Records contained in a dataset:
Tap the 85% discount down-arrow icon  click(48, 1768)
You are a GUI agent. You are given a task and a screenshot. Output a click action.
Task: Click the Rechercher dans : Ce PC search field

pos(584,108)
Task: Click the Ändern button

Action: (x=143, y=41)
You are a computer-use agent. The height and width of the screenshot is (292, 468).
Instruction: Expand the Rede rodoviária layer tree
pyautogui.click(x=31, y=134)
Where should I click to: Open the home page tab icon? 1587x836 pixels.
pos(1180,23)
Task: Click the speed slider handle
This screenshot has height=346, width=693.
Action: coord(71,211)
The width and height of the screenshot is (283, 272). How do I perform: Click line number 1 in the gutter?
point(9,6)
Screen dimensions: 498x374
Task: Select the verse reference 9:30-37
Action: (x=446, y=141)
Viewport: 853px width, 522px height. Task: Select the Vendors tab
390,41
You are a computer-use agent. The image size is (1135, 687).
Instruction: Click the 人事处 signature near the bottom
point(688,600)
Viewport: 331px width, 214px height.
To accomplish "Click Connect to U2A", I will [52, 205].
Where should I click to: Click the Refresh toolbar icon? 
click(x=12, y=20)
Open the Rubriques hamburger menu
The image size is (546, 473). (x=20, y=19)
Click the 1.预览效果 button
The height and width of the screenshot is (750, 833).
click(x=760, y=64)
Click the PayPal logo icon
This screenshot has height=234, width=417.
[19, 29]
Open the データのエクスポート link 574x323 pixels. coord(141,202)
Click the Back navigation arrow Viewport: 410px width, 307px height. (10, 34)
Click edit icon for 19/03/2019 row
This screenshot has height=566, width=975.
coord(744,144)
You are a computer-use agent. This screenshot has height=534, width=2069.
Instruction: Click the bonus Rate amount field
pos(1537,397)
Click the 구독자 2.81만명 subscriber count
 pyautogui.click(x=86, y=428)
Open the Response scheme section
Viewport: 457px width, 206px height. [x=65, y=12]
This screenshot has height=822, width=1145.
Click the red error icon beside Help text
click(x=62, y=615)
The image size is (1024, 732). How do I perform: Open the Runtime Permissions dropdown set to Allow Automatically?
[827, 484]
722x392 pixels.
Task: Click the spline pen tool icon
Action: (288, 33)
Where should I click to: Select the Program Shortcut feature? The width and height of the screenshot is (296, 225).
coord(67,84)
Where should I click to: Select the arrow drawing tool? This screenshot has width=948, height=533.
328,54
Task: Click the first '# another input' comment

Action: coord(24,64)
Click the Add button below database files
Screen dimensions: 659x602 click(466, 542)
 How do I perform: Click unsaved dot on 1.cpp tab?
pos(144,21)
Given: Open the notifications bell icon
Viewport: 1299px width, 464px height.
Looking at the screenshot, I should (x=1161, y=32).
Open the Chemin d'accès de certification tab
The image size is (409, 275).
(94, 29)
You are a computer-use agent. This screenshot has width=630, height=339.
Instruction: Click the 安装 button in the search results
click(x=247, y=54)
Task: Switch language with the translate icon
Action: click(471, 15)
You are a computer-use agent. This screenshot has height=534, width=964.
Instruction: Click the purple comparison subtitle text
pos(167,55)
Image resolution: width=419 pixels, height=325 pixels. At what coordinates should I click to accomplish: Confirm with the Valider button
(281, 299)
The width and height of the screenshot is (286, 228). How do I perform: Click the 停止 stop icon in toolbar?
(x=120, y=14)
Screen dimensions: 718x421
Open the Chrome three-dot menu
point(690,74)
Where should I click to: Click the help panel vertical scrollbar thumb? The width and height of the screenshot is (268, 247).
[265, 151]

▶ **TASK REQUIREMENTS**: Retype each line above exactly as written.

▶ **SOLUTION BELOW**:
Tap the 85% discount down-arrow icon  click(48, 1768)
You are a GUI agent. You are given a task and a screenshot. Output a click action.
Task: Click the Rechercher dans : Ce PC search field

pos(584,108)
Task: Click the Ändern button

Action: (x=143, y=41)
You are a computer-use agent. The height and width of the screenshot is (292, 468).
Instruction: Expand the Rede rodoviária layer tree
pyautogui.click(x=31, y=134)
Where should I click to: Open the home page tab icon? 1587x836 pixels.
pos(1180,23)
Task: Click the speed slider handle
This screenshot has height=346, width=693.
Action: coord(71,211)
The width and height of the screenshot is (283, 272). How do I perform: Click line number 1 in the gutter?
point(9,6)
Screen dimensions: 498x374
Task: Select the verse reference 9:30-37
Action: (x=446, y=141)
Viewport: 853px width, 522px height. Task: Select the Vendors tab
390,41
You are a computer-use agent. The image size is (1135, 687).
Instruction: Click the 人事处 signature near the bottom
point(688,600)
Viewport: 331px width, 214px height.
To accomplish "Click Connect to U2A", I will [52, 205].
Where should I click to: Click the Refresh toolbar icon? 
click(x=12, y=20)
Open the Rubriques hamburger menu
The image size is (546, 473). (x=20, y=19)
Click the 1.预览效果 button
The height and width of the screenshot is (750, 833).
click(x=760, y=64)
Click the PayPal logo icon
This screenshot has height=234, width=417.
[19, 29]
Open the データのエクスポート link 574x323 pixels. coord(141,202)
Click the Back navigation arrow Viewport: 410px width, 307px height. (10, 34)
Click edit icon for 19/03/2019 row
This screenshot has height=566, width=975.
coord(744,144)
You are a computer-use agent. This screenshot has height=534, width=2069.
Instruction: Click the bonus Rate amount field
pos(1537,397)
Click the 구독자 2.81만명 subscriber count
 pyautogui.click(x=86, y=428)
Open the Response scheme section
Viewport: 457px width, 206px height. [x=65, y=12]
This screenshot has height=822, width=1145.
Click the red error icon beside Help text
click(x=62, y=615)
The image size is (1024, 732). How do I perform: Open the Runtime Permissions dropdown set to Allow Automatically?
[827, 484]
722x392 pixels.
Task: Click the spline pen tool icon
Action: (288, 33)
Where should I click to: Select the Program Shortcut feature? The width and height of the screenshot is (296, 225).
coord(67,84)
Where should I click to: Select the arrow drawing tool? This screenshot has width=948, height=533.
328,54
Task: Click the first '# another input' comment

Action: coord(24,64)
Click the Add button below database files
Screen dimensions: 659x602 click(466, 542)
 How do I perform: Click unsaved dot on 1.cpp tab?
pos(144,21)
Given: Open the notifications bell icon
Viewport: 1299px width, 464px height.
Looking at the screenshot, I should (x=1161, y=32).
Open the Chemin d'accès de certification tab
The image size is (409, 275).
(94, 29)
You are a computer-use agent. This screenshot has width=630, height=339.
Instruction: Click the 安装 button in the search results
click(x=247, y=54)
Task: Switch language with the translate icon
Action: click(471, 15)
You are a computer-use agent. This screenshot has height=534, width=964.
Instruction: Click the purple comparison subtitle text
pos(167,55)
Image resolution: width=419 pixels, height=325 pixels. At what coordinates should I click to accomplish: Confirm with the Valider button
(281, 299)
The width and height of the screenshot is (286, 228). How do I perform: Click the 停止 stop icon in toolbar?
(x=120, y=14)
Screen dimensions: 718x421
Open the Chrome three-dot menu
point(690,74)
Where should I click to: Click the help panel vertical scrollbar thumb? The width and height of the screenshot is (268, 247).
[265, 151]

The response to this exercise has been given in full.